■ 练习 A ■
根据下面这段关于丽水工厂的文字,回答以下问题:
(i) 这家工厂将要生产什么东西?
(ii) 设计两间浴室、一间厨房和九间工人寝室用了多长时间?
(iii) “工厂”是《寻路中国》的第几部分?

+ + + + + + +

1.
“这个房间做办公室太小了。”
“把墙砌在这里,就足够大了吧。”
“这里可以砌墙?”
“如果把墙砌在这里,房间可能太暗了。‘
“再说,这个房间不是给工人住的哦。”
“不对,那么弄看起来不对。”
这一幕发生在浙江丽水开发区一座未建成的工厂上。
这家工厂将要生产的,是我们最熟悉又最陌生的东西——胸罩调节扣。而这座工厂的拥有者,高老板和王老板,正在凭空设计这座厂房的结构。
难以置信,在一小时零四分钟的时间里,他们就规划出了一个从底楼到顶楼共计一千九百五十平的工厂,其中,设计两间浴室、一间厨房和九间工人寝室,只用了短短14分钟。
未来的几年内,类似的魔幻事件还将在这间工厂里不断发生。
这是属于浙江丽水打工者的日常,也是全中国离乡打工农民的真实生活。
2.
“工厂”是《寻路中国》的第三部分,也是美国记者彼得·海斯勒对浙江丽水开发区的观察记录。

+ + + + + + +

■ 练习 B ■
原样返回记录中从包含“At what coordinates should I click to accomplish: Select”的那一行直到包含“Action: pyautogui.click(x=712, y=354)”的那一行的全部内容,首尾两行都包括在内。

[已存条目]

+ + + + + + +

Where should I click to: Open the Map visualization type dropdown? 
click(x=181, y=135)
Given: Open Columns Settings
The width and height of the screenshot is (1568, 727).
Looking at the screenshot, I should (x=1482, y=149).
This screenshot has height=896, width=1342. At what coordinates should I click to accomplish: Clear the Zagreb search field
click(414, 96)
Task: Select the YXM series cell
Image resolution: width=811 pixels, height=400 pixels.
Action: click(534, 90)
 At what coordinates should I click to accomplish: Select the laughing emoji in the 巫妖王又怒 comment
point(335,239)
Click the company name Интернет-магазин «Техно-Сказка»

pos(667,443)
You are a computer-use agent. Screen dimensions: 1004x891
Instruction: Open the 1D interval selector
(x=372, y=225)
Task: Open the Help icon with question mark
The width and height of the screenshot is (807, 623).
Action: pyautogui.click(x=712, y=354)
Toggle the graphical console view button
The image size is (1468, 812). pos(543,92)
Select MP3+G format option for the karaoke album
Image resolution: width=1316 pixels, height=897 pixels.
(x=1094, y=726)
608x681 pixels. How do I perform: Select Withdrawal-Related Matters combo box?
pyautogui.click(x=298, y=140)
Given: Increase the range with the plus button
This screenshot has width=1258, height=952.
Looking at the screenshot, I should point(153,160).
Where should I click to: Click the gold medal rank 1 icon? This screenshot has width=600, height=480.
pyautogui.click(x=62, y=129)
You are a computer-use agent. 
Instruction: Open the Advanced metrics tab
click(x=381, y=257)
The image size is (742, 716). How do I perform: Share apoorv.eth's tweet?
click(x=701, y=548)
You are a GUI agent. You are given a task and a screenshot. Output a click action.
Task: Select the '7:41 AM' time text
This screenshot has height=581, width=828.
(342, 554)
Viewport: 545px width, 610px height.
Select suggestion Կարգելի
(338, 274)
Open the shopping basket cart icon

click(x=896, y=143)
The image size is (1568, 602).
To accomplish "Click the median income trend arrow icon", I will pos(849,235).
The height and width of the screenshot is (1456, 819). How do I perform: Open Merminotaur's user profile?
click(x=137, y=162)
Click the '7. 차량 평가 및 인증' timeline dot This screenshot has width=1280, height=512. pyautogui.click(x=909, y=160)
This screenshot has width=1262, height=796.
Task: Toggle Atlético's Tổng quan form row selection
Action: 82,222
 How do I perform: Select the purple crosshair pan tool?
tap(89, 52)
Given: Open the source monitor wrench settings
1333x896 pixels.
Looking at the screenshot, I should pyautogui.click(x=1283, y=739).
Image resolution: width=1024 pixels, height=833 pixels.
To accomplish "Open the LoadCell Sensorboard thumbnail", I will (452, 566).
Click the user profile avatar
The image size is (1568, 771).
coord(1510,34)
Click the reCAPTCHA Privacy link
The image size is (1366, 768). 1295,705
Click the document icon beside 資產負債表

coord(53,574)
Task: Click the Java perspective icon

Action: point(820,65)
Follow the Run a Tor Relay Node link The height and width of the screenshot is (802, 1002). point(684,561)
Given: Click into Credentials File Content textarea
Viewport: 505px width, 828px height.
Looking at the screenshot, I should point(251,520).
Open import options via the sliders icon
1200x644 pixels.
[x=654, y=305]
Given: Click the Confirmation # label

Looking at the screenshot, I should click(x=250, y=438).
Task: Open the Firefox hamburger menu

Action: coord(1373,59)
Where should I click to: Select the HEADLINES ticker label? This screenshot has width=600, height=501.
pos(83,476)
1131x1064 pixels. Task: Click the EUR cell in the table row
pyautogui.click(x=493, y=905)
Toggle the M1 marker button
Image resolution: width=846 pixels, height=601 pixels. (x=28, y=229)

+ + + + + + +

■ 完整解答 A ■
(i) 胸罩调节扣。
(ii) 14分钟。
(iii) 第三部分。

■ 完整解答 B ■
 At what coordinates should I click to accomplish: Select the laughing emoji in the 巫妖王又怒 comment
point(335,239)
Click the company name Интернет-магазин «Техно-Сказка»

pos(667,443)
You are a computer-use agent. Screen dimensions: 1004x891
Instruction: Open the 1D interval selector
(x=372, y=225)
Task: Open the Help icon with question mark
The width and height of the screenshot is (807, 623).
Action: pyautogui.click(x=712, y=354)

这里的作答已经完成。